Before I made a sign though, I thought about writing a sign for about 6 weeks. I thought about what the sign would say - I fantasised about how cutting it would be, and then I wrathfully revised the imaginary sign again and again while seething in my bed as she mumbled and muttered outside my door, night after night. And then last night, on the verge of another lockdown and facing the certainty that this woman would be talking in lowered tones outside my door for 3 hours a night for a MONTH, I finally realised I had to write the sign or kill her, and I thought it best to start with the sign and work up.
I wrote one sign and I underlined parts of it and then I thought that was going a BIT FAR, so I wrote it again, without the underlined bits. I hated myself as I neatened the edges of the paper with a ruler (I tore it - carefully - because to cut it with scissors would have just been too pathetic). I got the packing tape out, by which point I was truly committed. I admit I was hyperventilating at this point, my hands went all wobbly and I felt like I was looking in every direction at once. I couldn’t believe that I was actually going to do it - I was going to stick an incredibly polite note on the wall for all to see. I fully expected to be murdered for it. I still do. I expect a war full of words I don’t understand. I am living in fear. But at least I did something. I wrote a sign that had the words please and thank you in it.

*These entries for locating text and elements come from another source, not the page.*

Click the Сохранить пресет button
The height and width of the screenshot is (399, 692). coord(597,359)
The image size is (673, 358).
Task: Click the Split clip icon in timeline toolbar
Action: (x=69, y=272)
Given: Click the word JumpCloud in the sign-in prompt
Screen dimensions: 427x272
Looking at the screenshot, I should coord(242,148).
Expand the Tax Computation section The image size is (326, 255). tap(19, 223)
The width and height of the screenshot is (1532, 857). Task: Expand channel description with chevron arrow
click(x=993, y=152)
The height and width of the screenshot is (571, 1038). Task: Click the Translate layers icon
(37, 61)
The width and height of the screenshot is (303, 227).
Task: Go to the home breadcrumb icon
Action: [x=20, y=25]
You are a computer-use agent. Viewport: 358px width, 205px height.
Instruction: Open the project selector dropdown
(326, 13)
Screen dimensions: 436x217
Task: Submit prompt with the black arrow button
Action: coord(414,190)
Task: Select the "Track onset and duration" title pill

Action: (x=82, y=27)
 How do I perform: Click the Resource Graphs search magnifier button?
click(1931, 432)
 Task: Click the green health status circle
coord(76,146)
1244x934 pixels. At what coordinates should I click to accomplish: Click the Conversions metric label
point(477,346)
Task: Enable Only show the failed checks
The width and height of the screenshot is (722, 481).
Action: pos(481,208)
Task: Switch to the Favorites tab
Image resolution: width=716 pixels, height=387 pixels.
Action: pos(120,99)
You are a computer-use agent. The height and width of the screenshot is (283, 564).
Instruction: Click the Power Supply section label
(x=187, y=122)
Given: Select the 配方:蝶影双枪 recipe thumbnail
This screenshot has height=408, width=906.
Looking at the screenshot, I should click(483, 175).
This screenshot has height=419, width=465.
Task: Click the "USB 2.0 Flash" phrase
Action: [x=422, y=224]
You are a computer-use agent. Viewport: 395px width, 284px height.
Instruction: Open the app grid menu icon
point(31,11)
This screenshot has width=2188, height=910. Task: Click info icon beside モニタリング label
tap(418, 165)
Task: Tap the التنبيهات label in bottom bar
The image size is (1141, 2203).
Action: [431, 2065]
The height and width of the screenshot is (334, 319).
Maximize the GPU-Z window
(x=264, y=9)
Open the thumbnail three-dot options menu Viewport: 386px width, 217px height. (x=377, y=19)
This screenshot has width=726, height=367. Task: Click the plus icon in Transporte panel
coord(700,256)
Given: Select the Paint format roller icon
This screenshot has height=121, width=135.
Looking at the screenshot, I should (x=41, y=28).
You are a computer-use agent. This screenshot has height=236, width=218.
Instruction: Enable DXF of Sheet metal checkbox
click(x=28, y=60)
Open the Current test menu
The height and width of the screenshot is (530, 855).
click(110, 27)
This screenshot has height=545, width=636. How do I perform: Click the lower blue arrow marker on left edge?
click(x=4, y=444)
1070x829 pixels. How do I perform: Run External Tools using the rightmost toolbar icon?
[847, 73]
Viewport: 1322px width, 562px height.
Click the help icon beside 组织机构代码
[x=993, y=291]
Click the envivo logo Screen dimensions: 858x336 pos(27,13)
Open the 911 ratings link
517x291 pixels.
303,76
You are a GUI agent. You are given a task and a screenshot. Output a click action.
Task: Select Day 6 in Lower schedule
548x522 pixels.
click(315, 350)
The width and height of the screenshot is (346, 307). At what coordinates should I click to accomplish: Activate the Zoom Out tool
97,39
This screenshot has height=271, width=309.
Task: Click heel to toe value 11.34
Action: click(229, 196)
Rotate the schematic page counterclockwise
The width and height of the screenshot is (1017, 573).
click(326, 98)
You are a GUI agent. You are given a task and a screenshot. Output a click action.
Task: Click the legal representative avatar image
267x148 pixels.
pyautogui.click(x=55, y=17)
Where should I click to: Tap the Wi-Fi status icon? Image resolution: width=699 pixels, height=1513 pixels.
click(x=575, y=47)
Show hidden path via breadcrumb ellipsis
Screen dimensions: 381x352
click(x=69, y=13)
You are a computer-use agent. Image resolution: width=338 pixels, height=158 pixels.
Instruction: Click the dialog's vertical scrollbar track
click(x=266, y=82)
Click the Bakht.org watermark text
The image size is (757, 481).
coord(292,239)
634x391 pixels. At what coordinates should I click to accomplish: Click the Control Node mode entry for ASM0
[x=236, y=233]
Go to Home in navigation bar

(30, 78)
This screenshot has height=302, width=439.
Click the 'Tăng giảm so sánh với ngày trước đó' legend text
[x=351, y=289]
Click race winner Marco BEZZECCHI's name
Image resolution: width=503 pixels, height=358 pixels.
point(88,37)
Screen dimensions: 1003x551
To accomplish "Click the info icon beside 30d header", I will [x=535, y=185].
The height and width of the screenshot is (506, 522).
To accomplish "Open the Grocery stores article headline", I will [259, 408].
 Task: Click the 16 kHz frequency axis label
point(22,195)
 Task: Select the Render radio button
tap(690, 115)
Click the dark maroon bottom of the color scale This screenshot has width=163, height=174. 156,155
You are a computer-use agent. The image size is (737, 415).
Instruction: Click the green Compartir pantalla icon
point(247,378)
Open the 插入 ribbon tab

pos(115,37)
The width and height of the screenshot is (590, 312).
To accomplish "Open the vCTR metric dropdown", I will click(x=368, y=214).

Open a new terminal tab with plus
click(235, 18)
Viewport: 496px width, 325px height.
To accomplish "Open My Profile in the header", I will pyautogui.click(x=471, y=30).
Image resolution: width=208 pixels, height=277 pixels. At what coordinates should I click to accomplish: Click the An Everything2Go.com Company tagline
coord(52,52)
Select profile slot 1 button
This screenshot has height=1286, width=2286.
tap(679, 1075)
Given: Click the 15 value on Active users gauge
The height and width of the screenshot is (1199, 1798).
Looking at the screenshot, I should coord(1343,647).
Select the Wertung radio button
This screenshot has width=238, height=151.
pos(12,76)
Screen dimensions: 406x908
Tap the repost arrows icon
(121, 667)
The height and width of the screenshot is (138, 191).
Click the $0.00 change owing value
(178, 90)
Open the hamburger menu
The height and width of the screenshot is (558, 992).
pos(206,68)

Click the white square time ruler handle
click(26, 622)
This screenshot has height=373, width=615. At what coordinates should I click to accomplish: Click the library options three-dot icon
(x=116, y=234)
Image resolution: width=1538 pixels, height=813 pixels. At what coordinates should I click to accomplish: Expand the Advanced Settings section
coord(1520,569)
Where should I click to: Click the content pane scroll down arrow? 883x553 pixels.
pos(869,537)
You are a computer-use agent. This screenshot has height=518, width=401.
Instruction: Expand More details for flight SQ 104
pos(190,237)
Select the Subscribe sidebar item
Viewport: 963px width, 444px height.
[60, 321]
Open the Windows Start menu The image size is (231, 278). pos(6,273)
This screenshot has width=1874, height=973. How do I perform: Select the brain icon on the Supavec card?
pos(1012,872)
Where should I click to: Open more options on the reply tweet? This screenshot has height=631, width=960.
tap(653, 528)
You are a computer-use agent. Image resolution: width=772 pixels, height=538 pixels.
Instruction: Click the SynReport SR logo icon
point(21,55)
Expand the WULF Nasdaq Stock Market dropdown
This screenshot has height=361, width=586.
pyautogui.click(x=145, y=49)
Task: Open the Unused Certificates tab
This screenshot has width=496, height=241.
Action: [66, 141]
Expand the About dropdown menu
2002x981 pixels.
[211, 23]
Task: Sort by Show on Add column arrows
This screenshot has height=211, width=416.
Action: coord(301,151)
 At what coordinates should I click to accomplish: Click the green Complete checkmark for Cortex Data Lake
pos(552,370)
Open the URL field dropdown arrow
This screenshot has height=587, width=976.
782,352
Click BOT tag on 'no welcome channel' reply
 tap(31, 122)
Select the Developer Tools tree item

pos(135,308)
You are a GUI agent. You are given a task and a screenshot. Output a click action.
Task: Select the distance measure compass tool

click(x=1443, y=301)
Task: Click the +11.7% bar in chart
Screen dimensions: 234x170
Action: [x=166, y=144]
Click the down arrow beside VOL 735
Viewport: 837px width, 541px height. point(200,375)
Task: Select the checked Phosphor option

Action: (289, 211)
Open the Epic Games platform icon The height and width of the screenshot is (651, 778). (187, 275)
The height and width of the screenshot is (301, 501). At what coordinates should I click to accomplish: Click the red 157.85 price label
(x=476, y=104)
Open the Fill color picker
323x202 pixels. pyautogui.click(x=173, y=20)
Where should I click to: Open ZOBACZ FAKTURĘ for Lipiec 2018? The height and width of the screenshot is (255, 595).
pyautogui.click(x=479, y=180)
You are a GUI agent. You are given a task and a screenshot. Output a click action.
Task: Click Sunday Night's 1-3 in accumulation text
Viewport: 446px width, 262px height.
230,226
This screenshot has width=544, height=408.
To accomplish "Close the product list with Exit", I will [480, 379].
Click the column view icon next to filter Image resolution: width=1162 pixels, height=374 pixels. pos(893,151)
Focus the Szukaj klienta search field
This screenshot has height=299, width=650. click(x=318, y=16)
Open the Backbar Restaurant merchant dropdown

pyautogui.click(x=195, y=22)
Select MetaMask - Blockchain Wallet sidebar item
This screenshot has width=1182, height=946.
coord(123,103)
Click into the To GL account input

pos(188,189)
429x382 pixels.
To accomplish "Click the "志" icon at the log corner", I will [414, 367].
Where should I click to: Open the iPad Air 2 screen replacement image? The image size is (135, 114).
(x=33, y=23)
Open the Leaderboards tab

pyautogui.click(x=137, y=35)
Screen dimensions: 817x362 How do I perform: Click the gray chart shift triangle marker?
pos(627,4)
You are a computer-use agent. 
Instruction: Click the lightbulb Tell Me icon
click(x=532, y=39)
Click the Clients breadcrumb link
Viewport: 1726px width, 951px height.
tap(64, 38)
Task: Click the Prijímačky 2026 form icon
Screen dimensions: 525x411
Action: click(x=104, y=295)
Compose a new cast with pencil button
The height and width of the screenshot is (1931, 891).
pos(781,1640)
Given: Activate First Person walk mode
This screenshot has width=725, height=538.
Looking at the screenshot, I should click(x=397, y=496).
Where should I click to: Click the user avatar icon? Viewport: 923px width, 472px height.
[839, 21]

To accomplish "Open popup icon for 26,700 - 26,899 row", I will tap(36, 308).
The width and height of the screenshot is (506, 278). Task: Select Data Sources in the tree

21h12 - The sign is still there. It has not been ripped off the wall in rage. My flat has not been vandalised. Returning from the last night of curfew, no-one accosted me when I put my key in the lock and winced as it squeaked all the way round. Closing the door behind me I literally heard myself think, “Well, I don’t have to come out again for a month, so.” I must say I think my inner voice is absolutely pathetic. And this is after I had already seriously considered taking my boots off when I got to the top of the stairs, so I could creep to my own front door. I was sure that at the clip of my heels the neighbours would all leap out and demand to know just who the hell I thought I was, telling them they couldn’t make 3-hour phone calls in the corridor. And I’m quite sure when pressed I wouldn’t know who I was, to make such an outrageous request. Lady Muck. The only thing that stopped me from removing my own shoes and making like the Pink bloody Panther through my own building was the inner notion that I had to at least pretend to be brave. Keeping my boots on was the surest way not to let the Coward in. Or out. Oh I know full well that I am the coward. She is me. But I couldn’t let her know that, could I, and I certainly couldn’t admit it to the invisible watching audience we all carry with us. And so the boots stayed on, while my cheeks burned and I thought Oh god, I’m sorry, please don’t come out and shout at me.
Of course they didn’t come out, did they. And at 11pm tonight - the first night of lockdown - she was out there, muttering and mumbling away, and my brave pathetic sign was gone.